President Trump is attempting to lead the nation into the most violent stage it’s been in since 9/11 with regards to the eradication of what he insists on calling, “Islamic extremism.” He is a politician like no other before him. He follows no system, viewpoint or policy.
Unlike former presidents George W. Bush and Barack Obama’s debatable strategies to eliminate terrorism from the Middle East, Trump is targeting Islam in particular and attempting a modern day crusade involving the West vs. Islam.
Compared to Bush and Obama’s past attempts to differentiate terrorist groups like al-Qaeda and ISIS from Islam itself, Trump has repeatedly targeted Muslims since the beginning of his campaign without any appropriate reasoning, calling for “a total and complete shutdown of Muslims entering the United States.”
After 9/11, President Bush explained the difference between Muslims and terrorism. “The terrorists are traitors to their own faith, trying, in effect, to hijack Islam itself,” Bush said in a statement to Congress just nine days after the attacks.
A week later, when meeting with King Abdullah II of Jordan, Bush stated that “There are thousands of Muslims who proudly call themselves Americans, and they know what I know, that the Muslim faith is based upon peace and love and compassion.”
However, the Bush administration made initiatives in the interest of national security that didn’t reflect these sentiments.
The National Security Entry-Exit Registration System (NSEERS), established in 2002, required men who were 16-years-old or older carrying impermanent visas from 25 specific predominantly Muslim countries to list for fingerprinting, photos and interrogations.
Although many people debate the success of the program, the facts show that it didn’t result in any terrorism convictions.
The United States has taken this road before, and it has caused more harm than good.
Just 73 years ago, during World War II, our country disregarded human rights when we sent more than 66 percent of Japanese-Americans into internment camps.
After the Pearl Harbor attack, the Supreme Court ruled that the internment of Japanese-Americans was constitutional and still stands as so, since the ruling hasn’t been revisited.
Just days after the attack, the FBI and other government agencies grouped together thousands of Japanese-Americans that they identified as “enemy aliens.” At the time, the U.S. was home to approximately 80,000 Japanese-Americans, who were lumped together as enemies who would lead to harm or terrorism.
Just like Trump’s executive order banning immigration from the seven Muslim majority countries (Iran, Iraq, Syria, Yemen, Somalia, Sudan and Libya) last month, in February 1942, President Franklin Delano Roosevelt authorized his disreputable executive order 9066, which certified the military to separate certain areas in the West Coast as “military areas” in which “any or all persons may be excluded.” At the time, the West Coast was home to a majority of the country’s Japanese community who were quickly excluded by the order.
Similar to today’s narrative of irrational fear spewed by our president, which lumps together Muslims with terrorism, other Americans couldn’t tell the difference between their fellow Japanese Americans and the actual threat.
Unlike the disturbing ruling of Japanese Internment Camps as constitutional in 1941, many people, including a federal judge in Brooklyn, were quick to call out Trump’s immigration ban as unconstitutional in Darweesh v.

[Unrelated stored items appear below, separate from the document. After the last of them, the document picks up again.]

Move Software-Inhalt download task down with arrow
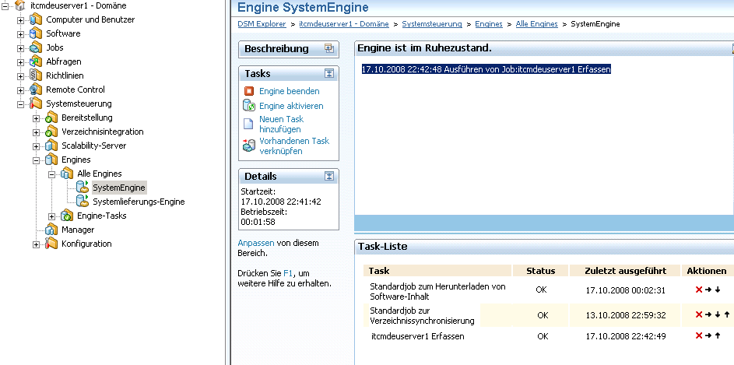The image size is (734, 365). click(x=717, y=290)
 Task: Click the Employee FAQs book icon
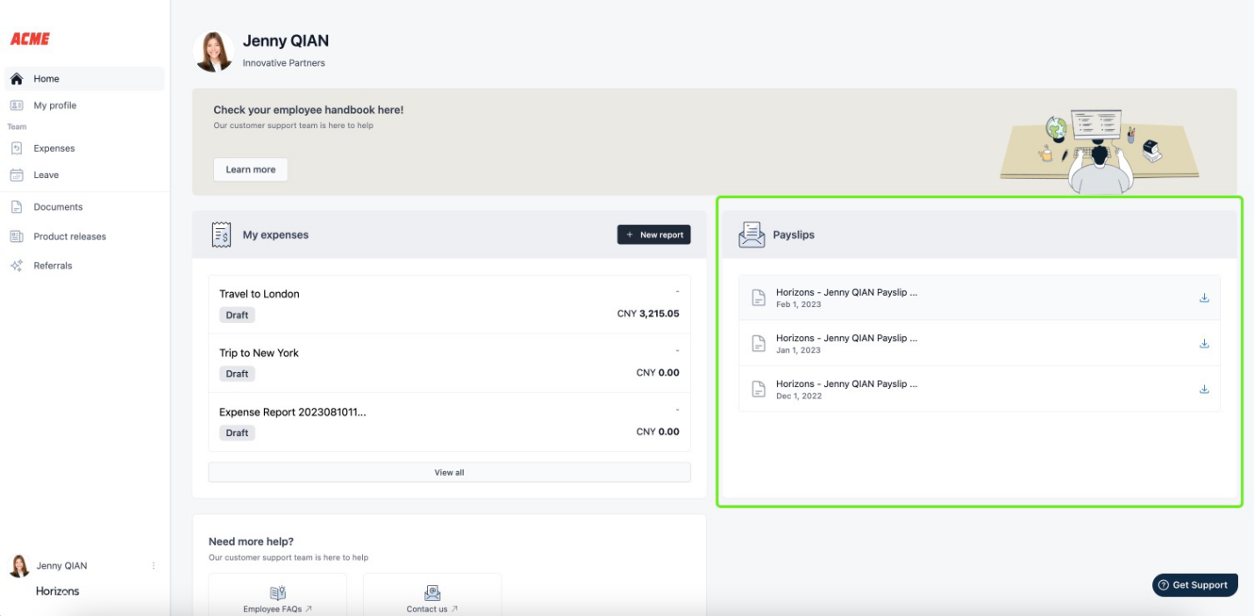pos(277,593)
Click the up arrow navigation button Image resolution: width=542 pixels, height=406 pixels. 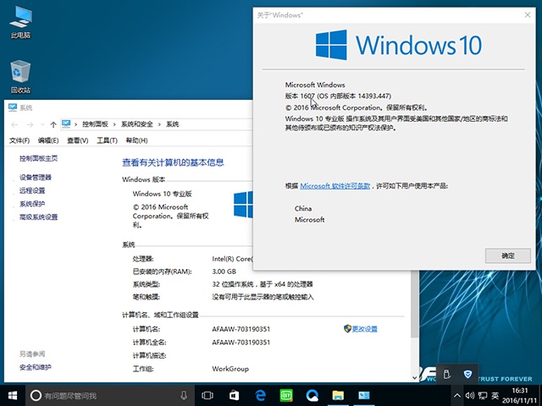[53, 124]
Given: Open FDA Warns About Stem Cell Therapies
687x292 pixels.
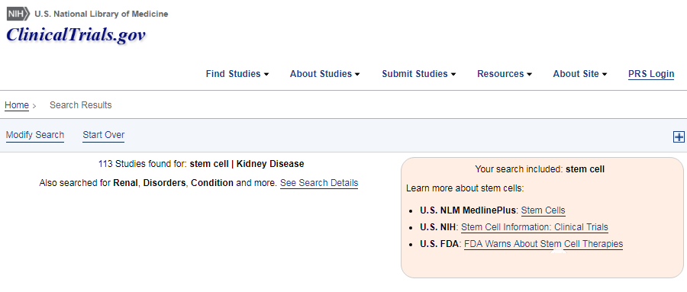Looking at the screenshot, I should click(x=543, y=244).
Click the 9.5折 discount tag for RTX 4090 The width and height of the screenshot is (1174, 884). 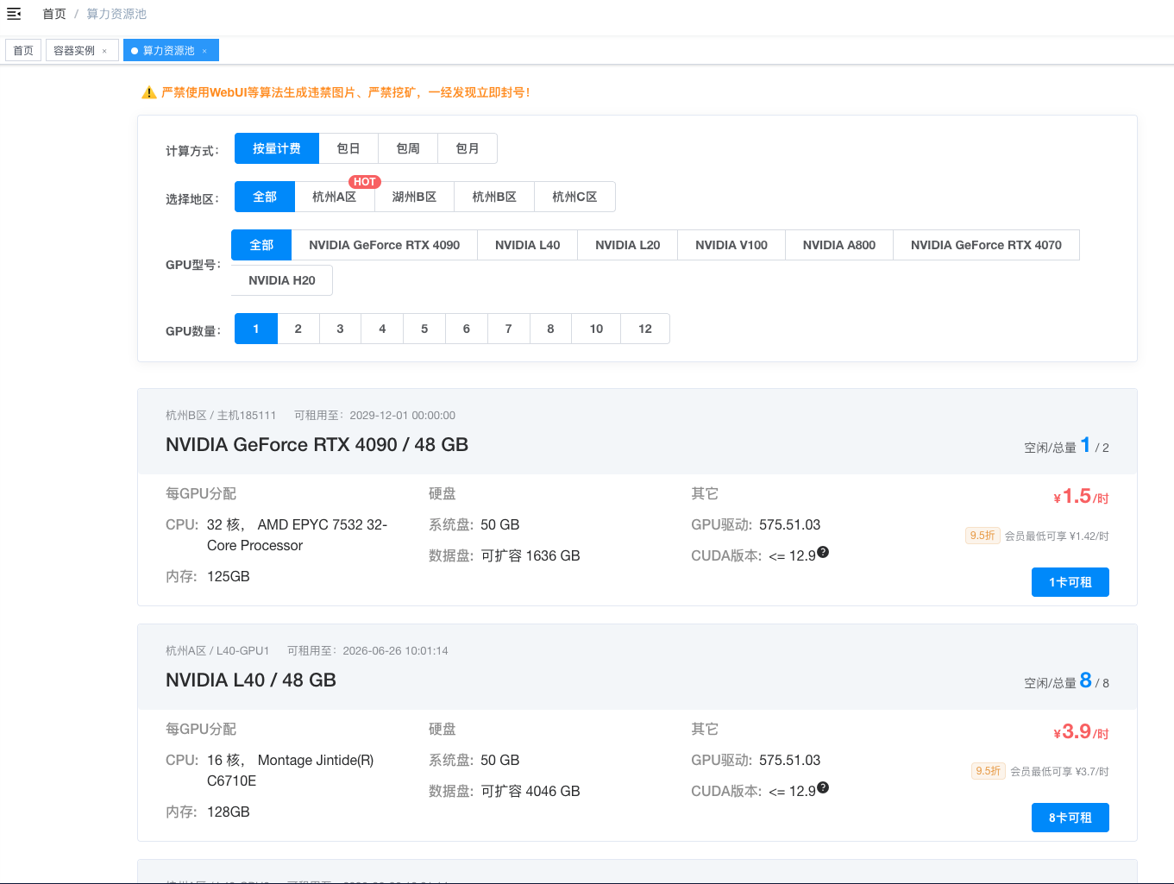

Trump Order.
The international conflict of terrorism can’t be easily won because it’s not understood by those in charge of national security plans.
According to a New York Times report, President Trump plans to restore former President Bush’s extraordinary rendition of his 2007 executive order 13440, reinstating foreign CIA “black site” penitentiaries, in an attempt to justify U.S. law legalizing torture. This plan also aims to lift the bans on CIA prisons, which will also call for the Pentagon to bring newly captured detainees to the U.S. prison in Guantanamo Bay.
According to the report, Trump also plans to annul Obama’s initiative with the International Red Cross, which offers humanitarian relief for prisoners who are apprehended in U.S. detention.
These attempts to eliminate Obama’s terrorism reforms will back track to Bush’s infractions of human rights and universal law.
Trump’s immigration ban is a Muslim ban and will continue to be challenged by Americans.